Boniello notes that it sometimes requires a "mindset shift" for ICU staffers to consider that extending life is not always the only valid goal. Comfort can be the goal of care. Once ICU specialists embrace the tenets of palliative care, she says, it can ease their burden as care providers.
"The ICU nurses, I think in general and individually, they've benefited from this program that we put together, because they've been able to take a step back and say, 'Hey, it's OK if I can't save everyone, that may not be everyone's outcome, but how we can support them to get them to whatever outcome that maybe is really the goal?'" Boniello says.
Boniello sometimes reminds ICU staffers that the unit's patients are often at the lowest moment in their lives and that caring for patients with complex medical conditions can be traumatic. "I think palliative care is kind of there to provide additional support that the bedside nurses would love to give to patients, but we may not necessarily have the time to do that," she says.
An ongoing expansion
Holy Name's efforts to expand knowledge about and access to palliative care are ongoing. Goals of its efforts include enhancing data collection, automating screening and consultation orders, and expanding the program as appropriate to other units and settings.

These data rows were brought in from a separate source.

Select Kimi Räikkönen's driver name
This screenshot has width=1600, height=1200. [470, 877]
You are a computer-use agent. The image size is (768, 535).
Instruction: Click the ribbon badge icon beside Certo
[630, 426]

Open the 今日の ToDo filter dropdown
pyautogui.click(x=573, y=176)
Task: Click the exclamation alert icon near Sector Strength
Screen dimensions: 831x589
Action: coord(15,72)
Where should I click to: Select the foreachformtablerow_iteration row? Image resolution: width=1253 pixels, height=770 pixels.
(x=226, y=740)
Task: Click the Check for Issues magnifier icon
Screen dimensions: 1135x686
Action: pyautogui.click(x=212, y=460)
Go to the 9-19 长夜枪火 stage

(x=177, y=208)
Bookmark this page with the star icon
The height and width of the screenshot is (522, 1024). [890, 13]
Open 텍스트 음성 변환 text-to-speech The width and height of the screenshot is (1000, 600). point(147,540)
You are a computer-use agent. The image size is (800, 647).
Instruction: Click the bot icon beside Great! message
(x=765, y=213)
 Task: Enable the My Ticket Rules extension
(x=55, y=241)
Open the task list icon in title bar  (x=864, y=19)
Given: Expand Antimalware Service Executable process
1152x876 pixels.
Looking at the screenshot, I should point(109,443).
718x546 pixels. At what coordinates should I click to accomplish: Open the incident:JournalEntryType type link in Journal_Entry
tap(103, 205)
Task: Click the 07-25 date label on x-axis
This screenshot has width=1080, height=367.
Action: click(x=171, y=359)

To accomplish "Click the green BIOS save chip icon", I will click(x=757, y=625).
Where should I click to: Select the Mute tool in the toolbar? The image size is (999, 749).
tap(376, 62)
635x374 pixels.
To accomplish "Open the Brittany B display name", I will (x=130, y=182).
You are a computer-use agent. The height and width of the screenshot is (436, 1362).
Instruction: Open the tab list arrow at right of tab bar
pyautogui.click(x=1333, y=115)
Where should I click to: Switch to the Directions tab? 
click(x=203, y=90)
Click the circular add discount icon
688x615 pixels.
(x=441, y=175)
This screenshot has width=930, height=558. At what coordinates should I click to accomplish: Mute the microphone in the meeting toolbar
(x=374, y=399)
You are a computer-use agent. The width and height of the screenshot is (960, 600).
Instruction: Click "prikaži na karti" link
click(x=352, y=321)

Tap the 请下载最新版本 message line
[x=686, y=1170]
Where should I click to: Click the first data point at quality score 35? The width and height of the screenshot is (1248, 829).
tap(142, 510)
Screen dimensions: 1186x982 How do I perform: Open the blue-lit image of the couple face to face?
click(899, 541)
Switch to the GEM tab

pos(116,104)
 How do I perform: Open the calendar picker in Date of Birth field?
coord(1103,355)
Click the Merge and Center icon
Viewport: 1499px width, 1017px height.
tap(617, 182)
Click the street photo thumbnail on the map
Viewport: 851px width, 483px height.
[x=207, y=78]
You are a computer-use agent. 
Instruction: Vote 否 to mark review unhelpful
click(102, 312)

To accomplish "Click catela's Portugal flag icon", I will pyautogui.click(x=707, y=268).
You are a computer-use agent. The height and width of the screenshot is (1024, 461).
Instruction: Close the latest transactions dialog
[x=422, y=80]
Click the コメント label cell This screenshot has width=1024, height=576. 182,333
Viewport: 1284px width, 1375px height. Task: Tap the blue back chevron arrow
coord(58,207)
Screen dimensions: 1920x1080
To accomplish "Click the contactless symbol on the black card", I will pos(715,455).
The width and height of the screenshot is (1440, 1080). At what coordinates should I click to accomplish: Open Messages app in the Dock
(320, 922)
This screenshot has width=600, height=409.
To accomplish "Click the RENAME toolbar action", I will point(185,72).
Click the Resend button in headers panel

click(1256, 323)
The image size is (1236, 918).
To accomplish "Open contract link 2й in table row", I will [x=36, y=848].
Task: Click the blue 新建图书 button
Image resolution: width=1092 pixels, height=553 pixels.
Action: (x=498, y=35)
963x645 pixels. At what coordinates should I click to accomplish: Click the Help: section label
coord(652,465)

Boniello and Blumer have spoken at conferences to discuss how Holy Name set up its protocol and how successful it has been.
"We are happy to share, and we're happy to collaborate with other organizations and other leaders who would like to implement it as well," Boniello says.
Blumer believes the protocol that Holy Name has put in place has been mutually beneficial to the palliative care and ICU teams and to their patients.
"The collaboration between the ICU team and our team has been really, beautifully patient-centered, patient-focused, making sure that the patient and the family have the best outcomes from their experience and their time here at Holy Name," she says.